I have two tables:
tbl1: 81m rows
tbl2: 4m rows
tbl1 is partitioned on one column and tbl2 has none.
I’m attempting the following query:
JOIN tbl1 ON (tbl1.col_pk=tbl2.col_pk)
WHERE tbl1.partitioned_col IN (‘2011′,’2012′,’2013’)
I get this error:
OutOfMemoryError: GC overhead limit exceeded
So, I followed the suggestion at the end of the error output (Currently hive.map.aggr.hash.percentmemory is set to 0.5. Try setting it to a lower value. i.e ‘set hive.map.aggr.hash.percentmemory = 0.25;’) through several iterations, eventually getting my hive.map.aggr.hash.percentmemory setting down to something like .0165 and it still failed.
I did some searching and found some convoluted recommendations of what to try next. Some mentioned upping my heap size, some mentioned re-writing my query, etc.
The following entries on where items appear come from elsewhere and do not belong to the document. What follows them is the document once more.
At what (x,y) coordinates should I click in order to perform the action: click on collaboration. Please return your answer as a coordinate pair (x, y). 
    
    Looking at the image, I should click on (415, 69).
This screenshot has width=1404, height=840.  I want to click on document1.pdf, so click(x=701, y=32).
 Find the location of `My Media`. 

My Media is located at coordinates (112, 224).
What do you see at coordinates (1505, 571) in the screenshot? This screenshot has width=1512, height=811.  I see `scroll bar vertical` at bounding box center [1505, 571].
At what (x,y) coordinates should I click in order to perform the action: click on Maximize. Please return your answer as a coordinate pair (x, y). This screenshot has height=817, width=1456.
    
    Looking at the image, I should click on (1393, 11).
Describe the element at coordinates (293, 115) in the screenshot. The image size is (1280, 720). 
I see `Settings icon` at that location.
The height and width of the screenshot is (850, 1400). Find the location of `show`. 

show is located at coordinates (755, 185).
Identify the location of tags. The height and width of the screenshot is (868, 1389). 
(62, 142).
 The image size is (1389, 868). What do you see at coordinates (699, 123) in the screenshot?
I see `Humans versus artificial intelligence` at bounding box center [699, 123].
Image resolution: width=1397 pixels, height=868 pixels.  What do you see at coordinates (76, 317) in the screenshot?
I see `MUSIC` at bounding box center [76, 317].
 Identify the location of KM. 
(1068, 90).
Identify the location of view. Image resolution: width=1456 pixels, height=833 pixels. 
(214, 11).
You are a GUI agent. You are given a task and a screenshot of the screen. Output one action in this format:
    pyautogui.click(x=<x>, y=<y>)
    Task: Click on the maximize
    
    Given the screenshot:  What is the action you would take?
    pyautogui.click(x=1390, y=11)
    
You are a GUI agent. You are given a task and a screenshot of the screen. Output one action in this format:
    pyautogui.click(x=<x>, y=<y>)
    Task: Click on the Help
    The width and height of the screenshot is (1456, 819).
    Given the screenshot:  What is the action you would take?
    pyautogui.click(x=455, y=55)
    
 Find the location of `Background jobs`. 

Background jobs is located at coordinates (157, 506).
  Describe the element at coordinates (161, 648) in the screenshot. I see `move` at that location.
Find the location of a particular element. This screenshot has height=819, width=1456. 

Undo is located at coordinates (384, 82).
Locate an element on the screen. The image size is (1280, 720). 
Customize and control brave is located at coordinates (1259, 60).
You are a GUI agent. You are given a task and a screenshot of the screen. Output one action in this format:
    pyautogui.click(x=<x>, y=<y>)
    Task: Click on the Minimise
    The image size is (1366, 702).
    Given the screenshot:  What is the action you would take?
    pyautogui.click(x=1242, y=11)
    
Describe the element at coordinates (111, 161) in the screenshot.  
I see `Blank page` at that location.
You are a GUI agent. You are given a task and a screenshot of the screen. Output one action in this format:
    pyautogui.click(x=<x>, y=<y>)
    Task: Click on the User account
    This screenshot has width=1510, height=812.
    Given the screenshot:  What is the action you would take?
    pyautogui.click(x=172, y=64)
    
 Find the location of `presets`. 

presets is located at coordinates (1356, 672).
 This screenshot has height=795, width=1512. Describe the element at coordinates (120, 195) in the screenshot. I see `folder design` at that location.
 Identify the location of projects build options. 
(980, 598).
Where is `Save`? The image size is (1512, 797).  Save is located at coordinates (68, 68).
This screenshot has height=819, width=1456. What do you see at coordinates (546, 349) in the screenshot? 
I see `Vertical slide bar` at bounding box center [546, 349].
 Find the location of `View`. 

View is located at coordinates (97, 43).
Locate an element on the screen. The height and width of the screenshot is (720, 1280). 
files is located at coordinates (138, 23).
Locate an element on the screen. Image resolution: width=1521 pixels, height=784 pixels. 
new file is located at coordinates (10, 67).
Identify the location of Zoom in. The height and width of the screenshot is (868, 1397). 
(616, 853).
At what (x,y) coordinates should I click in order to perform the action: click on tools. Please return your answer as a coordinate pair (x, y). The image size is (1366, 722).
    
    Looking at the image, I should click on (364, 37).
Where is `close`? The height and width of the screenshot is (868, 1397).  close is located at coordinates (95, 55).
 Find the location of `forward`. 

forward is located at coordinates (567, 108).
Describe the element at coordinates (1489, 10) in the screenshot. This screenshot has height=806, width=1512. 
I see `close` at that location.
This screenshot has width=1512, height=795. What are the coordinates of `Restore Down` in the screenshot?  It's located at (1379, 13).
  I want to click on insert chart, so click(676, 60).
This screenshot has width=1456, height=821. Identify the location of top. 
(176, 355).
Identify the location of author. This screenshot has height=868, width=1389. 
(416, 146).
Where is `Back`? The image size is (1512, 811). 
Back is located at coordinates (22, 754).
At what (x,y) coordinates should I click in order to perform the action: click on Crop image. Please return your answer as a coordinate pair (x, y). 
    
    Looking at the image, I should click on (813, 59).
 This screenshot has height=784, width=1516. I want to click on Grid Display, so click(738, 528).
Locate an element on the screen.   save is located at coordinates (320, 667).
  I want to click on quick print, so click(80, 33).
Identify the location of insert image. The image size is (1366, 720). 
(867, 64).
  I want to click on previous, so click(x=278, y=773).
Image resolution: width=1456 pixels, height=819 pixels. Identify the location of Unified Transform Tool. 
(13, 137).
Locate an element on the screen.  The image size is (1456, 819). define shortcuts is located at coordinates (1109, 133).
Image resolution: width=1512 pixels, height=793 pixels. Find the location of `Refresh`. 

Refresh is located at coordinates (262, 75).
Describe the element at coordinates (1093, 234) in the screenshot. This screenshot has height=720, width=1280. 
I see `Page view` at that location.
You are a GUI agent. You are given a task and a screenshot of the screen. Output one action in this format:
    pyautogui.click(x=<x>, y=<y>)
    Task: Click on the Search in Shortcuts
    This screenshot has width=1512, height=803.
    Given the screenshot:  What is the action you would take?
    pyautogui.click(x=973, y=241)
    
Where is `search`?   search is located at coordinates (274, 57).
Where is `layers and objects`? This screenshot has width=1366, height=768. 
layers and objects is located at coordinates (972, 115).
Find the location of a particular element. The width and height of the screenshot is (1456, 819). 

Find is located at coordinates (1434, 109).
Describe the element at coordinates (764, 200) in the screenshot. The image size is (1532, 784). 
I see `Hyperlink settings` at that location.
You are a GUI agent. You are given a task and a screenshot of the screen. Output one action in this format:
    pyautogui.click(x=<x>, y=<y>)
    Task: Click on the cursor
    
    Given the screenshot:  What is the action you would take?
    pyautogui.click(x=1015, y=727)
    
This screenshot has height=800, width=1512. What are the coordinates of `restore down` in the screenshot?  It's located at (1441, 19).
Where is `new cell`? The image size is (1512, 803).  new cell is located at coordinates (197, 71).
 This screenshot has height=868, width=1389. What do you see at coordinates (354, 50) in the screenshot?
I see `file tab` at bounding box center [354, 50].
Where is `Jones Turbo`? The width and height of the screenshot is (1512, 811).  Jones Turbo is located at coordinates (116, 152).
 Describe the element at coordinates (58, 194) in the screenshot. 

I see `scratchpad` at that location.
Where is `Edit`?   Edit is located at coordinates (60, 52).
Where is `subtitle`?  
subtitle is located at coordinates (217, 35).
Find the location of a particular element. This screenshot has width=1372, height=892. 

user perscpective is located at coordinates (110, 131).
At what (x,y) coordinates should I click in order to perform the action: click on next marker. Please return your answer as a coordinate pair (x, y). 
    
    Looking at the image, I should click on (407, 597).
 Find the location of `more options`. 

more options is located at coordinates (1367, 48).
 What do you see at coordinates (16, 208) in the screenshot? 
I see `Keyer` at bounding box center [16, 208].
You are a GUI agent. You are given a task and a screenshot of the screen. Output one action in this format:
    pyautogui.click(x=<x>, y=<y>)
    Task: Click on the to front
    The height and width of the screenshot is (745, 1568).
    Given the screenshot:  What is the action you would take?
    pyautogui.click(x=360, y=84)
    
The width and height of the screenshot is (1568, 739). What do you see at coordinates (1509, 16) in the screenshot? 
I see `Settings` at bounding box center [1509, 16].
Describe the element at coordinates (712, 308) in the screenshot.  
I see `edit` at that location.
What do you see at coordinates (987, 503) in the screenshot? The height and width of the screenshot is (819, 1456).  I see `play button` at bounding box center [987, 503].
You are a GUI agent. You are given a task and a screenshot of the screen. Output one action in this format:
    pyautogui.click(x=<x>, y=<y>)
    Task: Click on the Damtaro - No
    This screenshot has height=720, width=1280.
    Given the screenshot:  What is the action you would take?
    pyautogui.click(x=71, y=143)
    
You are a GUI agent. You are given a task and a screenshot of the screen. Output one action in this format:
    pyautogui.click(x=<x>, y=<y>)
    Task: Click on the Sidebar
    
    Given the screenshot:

I upped my Hadoop maximum Java heap size to 4096mb ,re-ran, and got the same results.
Currently, some relevant settings are:
NameNode Heap Size: 4096mb
DataNode maximum Java heap size: 4096mb
Hadoop maximum Java heap size: 4096mb
Java Options for MapReduce tasks: 768mb
I have 16 map slots and 8 reduce slots available (5 node cluster, 4 data and one name)
Thanks in advance for the help,